There is so much more to be written about Don Redman’s “Cherry” that does not pertain to the arranger credit or Charles Edward Smith’s writing in the booklet to “Hot Jazz by McKinney’s Cotton Pickers” (HJ4). Here are a few that hopefully will not further burden the reader. Don Redman not only composed and arranged “Cherry”, but he is also the lyricist. New lyrics were written in 1941 by Sydney King Russell, but they may never have been used or only obscurely. In 1955, Ray Gilbert authored a third set of lyrics, which Les Brown recorded. Gilbert’s credit continues on any new use of “Cherry”, but the composer’s original 1928 lyric prevails. Ellington trumpeter Franc Williams (Francis Williams), who worked in Detroit (where McKinney’s Cotton Pickers were based) in the late 1920s, told that there was an actual Cherry and that many musicians wished to get romantically involved with her. Discographically, it should be noted that two different takes (46098-2 & 46098-3) came out under the same label on the original release Victor 21730. All 78RPM reissues, including Victor 40-0114 on “Hot Jazz by McKinney’s Cotton Pickers” (HJ4), contain take 3. Discographies, including the definitive 78RPM text by the late Brian Rust, include a phantom reissue of “Cherry”. That would be Bluebird B-6304, which does have one side by McKinney’s, “It’s Tight Like That”, (the reverse is “Terrific Stomp” by Bennie Moten’s Kansas City Orchestra). Of musical interest, Bluebird B-6304’s label credits Don Redman playing piano on “It’s Tight Like That”. A collectors’ concern is that the United States release of “Hot Jazz by McKinney’s Cotton Pickers” (HJ4) uses green-blue colored paper for its labels and the parallel Canadian issue uses purple-maroon colored paper on its labels.
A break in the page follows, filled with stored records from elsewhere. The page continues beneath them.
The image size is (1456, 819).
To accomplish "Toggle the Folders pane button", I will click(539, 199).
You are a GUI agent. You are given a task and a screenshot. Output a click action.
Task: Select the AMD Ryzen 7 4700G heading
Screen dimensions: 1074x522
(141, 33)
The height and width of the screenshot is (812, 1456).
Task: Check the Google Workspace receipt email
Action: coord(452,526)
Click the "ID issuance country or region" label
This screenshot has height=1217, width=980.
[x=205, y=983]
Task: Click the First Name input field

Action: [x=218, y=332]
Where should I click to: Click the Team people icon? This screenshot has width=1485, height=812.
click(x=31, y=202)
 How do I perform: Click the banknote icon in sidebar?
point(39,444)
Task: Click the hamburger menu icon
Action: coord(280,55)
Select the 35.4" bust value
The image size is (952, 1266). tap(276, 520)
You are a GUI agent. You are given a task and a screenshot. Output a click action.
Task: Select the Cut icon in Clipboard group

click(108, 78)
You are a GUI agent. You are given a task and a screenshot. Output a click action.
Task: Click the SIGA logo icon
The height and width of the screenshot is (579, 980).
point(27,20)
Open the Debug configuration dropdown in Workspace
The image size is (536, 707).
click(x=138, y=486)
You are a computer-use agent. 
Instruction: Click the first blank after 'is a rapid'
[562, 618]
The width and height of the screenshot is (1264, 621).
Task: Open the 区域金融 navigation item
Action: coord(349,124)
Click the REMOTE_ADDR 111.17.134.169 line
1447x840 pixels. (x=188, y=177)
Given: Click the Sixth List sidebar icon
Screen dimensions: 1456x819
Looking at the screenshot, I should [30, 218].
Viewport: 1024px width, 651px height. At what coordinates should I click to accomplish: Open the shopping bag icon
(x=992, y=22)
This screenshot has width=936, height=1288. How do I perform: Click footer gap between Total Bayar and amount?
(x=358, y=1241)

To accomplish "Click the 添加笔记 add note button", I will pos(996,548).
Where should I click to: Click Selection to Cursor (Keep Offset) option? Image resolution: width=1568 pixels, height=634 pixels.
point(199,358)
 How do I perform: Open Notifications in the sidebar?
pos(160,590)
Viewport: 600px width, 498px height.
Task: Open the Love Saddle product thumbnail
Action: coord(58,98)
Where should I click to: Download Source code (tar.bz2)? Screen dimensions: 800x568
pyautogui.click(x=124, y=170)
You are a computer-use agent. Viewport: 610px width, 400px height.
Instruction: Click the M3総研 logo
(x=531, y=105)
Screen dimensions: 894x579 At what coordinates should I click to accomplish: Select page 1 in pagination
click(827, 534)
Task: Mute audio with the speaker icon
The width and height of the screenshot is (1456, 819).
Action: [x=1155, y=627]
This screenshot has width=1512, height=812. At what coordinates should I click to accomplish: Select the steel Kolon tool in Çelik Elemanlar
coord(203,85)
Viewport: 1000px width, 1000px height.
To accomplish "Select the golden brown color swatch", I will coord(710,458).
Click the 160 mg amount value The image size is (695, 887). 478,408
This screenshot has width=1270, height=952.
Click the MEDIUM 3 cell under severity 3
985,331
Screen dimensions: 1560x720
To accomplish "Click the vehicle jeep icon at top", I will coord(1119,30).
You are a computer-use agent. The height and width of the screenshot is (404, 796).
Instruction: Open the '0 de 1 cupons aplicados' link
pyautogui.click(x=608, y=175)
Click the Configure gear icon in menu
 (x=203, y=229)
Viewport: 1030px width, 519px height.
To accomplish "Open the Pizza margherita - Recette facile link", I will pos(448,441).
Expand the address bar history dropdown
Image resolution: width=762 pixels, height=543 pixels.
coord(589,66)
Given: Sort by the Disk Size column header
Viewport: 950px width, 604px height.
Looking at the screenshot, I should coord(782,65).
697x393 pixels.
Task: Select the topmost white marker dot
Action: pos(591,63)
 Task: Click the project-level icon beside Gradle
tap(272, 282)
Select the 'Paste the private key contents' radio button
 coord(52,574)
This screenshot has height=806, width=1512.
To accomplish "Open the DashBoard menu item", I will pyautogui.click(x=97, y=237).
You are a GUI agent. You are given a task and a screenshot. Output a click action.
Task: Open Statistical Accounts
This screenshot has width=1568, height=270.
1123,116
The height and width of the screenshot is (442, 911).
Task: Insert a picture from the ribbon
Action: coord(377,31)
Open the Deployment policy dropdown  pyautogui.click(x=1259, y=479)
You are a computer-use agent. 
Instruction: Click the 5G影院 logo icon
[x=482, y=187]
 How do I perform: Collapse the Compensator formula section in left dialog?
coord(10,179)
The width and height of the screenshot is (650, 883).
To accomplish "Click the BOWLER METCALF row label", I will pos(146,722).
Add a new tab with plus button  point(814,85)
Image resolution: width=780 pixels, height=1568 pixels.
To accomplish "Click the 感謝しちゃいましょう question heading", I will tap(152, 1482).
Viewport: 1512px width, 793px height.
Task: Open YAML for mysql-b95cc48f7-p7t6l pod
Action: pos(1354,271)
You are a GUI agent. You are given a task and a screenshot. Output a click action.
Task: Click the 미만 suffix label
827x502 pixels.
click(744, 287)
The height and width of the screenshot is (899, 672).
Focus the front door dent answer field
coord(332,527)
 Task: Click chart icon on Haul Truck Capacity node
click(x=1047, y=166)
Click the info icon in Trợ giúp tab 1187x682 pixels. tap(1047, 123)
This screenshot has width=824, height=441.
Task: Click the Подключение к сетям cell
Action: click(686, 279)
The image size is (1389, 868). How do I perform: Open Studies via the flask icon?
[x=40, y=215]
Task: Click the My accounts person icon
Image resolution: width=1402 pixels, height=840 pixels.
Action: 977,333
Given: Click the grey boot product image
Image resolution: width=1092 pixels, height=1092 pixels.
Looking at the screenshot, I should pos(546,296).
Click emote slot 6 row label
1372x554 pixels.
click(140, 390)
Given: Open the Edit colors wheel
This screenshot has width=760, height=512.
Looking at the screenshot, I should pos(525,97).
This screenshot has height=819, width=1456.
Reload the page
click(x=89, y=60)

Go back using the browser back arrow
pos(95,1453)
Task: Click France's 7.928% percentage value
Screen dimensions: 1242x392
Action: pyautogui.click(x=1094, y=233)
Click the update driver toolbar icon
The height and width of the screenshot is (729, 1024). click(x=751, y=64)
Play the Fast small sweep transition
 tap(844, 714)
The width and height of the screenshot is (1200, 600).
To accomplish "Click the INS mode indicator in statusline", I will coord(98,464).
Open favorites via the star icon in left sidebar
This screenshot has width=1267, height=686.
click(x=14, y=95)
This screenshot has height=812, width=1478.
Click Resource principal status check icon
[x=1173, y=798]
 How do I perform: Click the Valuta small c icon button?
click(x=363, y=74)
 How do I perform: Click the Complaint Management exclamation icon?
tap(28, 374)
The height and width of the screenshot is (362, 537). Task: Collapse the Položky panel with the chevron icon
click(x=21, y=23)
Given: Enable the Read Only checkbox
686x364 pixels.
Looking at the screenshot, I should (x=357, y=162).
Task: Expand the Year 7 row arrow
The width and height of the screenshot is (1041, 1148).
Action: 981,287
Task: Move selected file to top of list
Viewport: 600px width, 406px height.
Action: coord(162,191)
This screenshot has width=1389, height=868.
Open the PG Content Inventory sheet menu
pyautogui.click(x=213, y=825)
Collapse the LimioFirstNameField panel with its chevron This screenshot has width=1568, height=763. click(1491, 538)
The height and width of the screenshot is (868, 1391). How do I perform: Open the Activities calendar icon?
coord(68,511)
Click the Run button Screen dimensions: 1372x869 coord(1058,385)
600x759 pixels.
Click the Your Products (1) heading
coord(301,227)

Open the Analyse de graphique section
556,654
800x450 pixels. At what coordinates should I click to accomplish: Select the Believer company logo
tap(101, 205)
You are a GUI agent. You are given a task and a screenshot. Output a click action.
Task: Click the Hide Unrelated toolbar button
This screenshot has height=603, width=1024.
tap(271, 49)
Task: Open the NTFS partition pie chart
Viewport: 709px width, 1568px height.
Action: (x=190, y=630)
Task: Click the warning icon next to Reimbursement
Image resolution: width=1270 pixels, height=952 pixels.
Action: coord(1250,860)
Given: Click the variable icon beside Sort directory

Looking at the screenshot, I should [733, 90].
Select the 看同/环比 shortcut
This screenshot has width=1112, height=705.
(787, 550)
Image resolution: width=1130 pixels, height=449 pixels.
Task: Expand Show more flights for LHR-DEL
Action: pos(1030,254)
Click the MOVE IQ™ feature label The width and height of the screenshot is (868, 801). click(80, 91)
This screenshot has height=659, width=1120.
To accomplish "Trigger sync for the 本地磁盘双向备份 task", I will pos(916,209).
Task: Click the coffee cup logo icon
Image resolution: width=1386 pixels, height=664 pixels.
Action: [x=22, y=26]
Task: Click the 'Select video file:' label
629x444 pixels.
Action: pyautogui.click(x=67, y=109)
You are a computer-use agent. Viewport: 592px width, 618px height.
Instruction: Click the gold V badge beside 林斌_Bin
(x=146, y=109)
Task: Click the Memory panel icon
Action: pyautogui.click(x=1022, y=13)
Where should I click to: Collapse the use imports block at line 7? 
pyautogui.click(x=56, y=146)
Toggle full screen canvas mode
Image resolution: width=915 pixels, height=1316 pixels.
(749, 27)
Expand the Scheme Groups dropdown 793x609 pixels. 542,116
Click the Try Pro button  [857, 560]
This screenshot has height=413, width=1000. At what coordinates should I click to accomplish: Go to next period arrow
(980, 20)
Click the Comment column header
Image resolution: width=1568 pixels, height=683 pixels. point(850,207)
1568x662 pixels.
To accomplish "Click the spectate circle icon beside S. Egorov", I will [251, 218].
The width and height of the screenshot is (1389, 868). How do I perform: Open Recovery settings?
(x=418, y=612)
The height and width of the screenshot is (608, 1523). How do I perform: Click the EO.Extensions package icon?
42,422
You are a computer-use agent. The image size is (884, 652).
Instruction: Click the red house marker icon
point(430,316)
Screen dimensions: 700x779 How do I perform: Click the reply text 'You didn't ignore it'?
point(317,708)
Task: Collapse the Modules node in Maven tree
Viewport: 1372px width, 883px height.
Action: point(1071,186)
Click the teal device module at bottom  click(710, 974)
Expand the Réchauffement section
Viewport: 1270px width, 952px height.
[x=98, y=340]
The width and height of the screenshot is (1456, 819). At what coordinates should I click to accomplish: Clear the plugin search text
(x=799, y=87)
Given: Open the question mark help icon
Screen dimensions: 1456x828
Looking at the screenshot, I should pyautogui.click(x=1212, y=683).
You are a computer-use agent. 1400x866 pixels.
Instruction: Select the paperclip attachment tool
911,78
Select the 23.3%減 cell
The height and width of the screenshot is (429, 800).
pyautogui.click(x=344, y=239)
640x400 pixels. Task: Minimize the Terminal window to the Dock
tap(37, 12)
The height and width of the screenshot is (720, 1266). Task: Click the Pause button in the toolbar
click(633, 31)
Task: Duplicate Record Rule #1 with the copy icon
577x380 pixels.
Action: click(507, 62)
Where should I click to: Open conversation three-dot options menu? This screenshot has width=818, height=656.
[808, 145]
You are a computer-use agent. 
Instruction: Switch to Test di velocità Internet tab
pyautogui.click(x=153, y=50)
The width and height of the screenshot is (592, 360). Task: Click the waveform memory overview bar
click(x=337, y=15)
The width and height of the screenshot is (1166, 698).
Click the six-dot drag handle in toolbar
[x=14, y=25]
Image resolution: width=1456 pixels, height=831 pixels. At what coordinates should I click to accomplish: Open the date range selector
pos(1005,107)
Finally, due to the coronavirus pandemic, it has been impossible to track down the contents of Victor album A-23 (78 or 45?). If it is an early 78RPM album and contains the July 12, 1928, “Cherry”, then it’s plausible that some important documentation remains to be uncovered.
The irony to this essay’s finalization of the correct Don Redman arranger credit for that “Cherry” is its drawing attention to the John Nesbitt misattribution. The fear is that this essay’s examination, which clearly supplies the longstanding and accurate Don Redman arranger credit, will somehow be a source to any future claim that might allow Nesbitt’s name to be reattached to what is an important illustration of Don Redman’s genius.